De Sinfonia uit 1957 is een overgangswerk, waarin de toonreeksen nog in een min of meer 'normale' tonale context worden geplaatst. Twee jaar later componeerde Van Baaren Variazioni, waarin hij de seriële methode systematisch maar allerminst bureaucratisch hanteerde. In Musica per orchestra, een voldragen werk uit 1965-'66, is hij alweer bijna een stilistisch station verder, want tussen de atonale orkestweefsels duiken tot twee maal toe vervreemdende passages op waarin citaten uit klassieke orkestwerken tot collages verwerkt zijn. Van Baaren was niet alleen een belangwekkende figuur, maar op de eerste plaats een muzikant.
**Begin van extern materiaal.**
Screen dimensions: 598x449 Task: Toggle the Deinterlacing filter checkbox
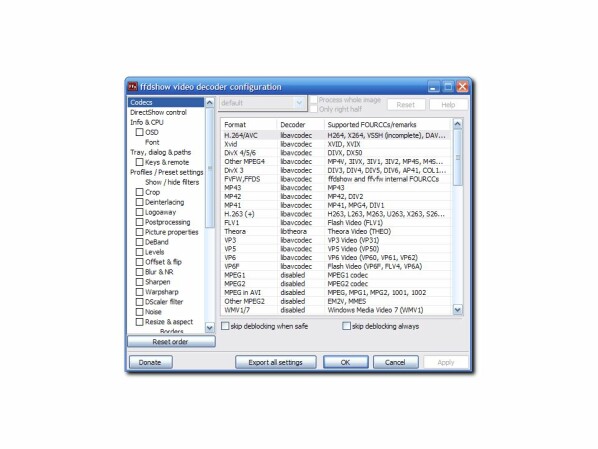(x=140, y=202)
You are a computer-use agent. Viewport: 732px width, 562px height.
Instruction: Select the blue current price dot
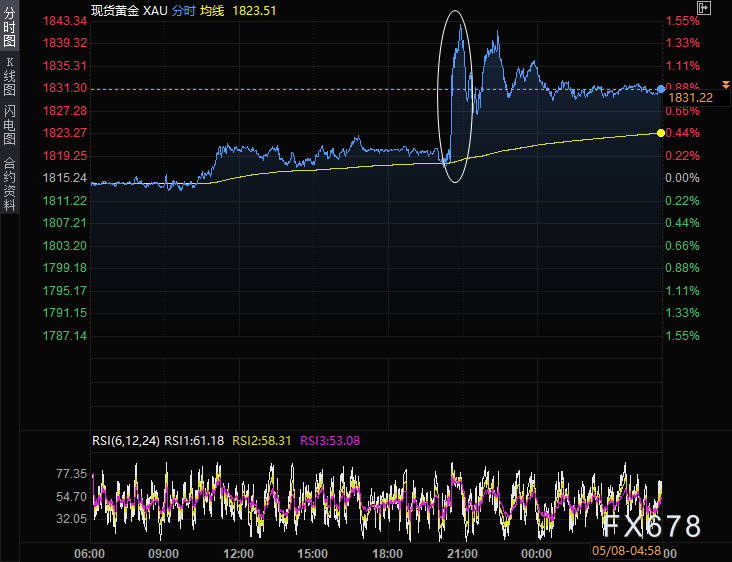coord(661,89)
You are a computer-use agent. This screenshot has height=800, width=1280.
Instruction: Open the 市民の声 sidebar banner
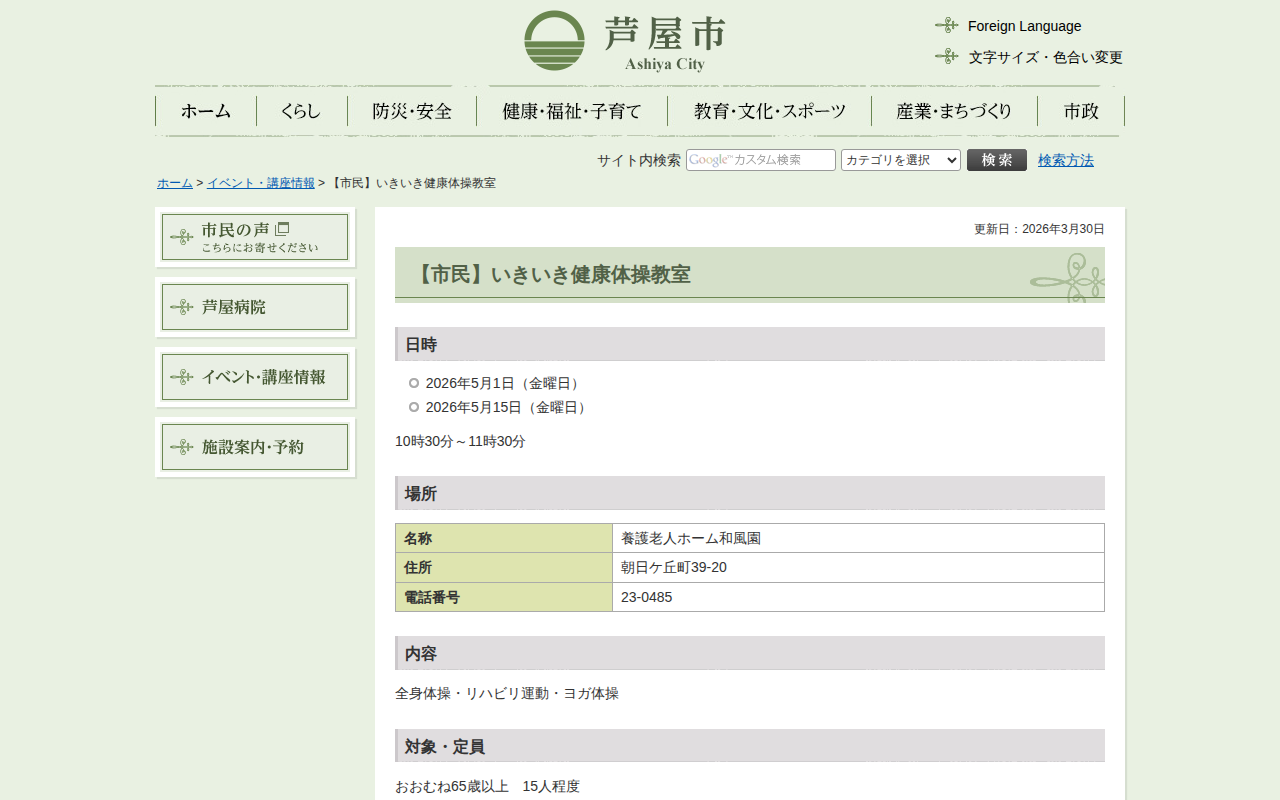click(x=255, y=237)
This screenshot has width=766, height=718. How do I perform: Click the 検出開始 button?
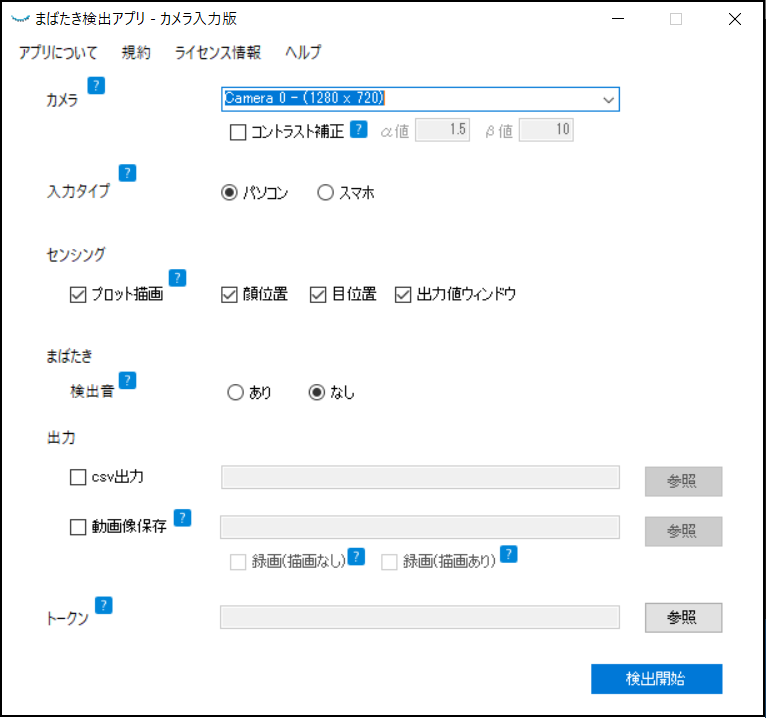[657, 679]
Rudolf Escher: Nostalgies, Sinfonia, Six épigraphes antiques. Radio Kamerorkest o.l.v. Ed Spanjaard. Composers' Voice.

Voor Rudolf Escher (1912-1980) was de stap naar het serialisme een brug te ver. Hij heeft zich wel indringend beziggehouden met de nieuwe techniek, maar kwam er toch niet mee in het reine. Escher was - vermoedelijk terecht - van mening dat het menselijk oor is ingericht op bepaalde akoestische fenomenen, zoals boventoonspectra, en dat de seriële muziek voorbijging aan dit gegeven.

Eschers streven moderne en toch welluidende muziek te schrijven heeft geresulteerd in een aantal schitterende werken, waaronder de op deze cd opgenomen Sinfonia, een prachtig werk uit 1973-'76, waarin het Radio Kamerorkest en dirigent Ed Spanjaard hun beste beentje voor zetten. De liedcyclus Nostalgies uit 1951 is vergeleken daarbij een beetje karig, in weerwil van de wonderlijke dansritmes en de fraaie hoofdrol van tenor Marcel Reijans.

Jean Françaix: Symfonie in C, Sérénade. Ouverture anacréontique, Pavane, Scuola di Ballo. The Ulster Orchestra o.l.v. Thierry Fischer. Hyperion.

De Franse componist Jean Françaix (1912-1997) trok zich niets aan van al die nieuwlichterij en bleef trouw aan een typisch frans neoclassicistisch stijlamalgaam in het kielzog van Ravel en Stravinsky. Thierry Fischer en het Ulster Orchestra hebben vijf van zijn orkestwerken op cd gezet .

Scuola da Ballo uit 1933, een ballet op thema's van Boccherini, is het oudste, maar ook het zwakste werk. De Serenade van een jaar later is al heel wat sterker. Hoofdschotel is de Symfonie in G uit 1953, vier pittige gangen met één steeds terugkerend ingrediënt.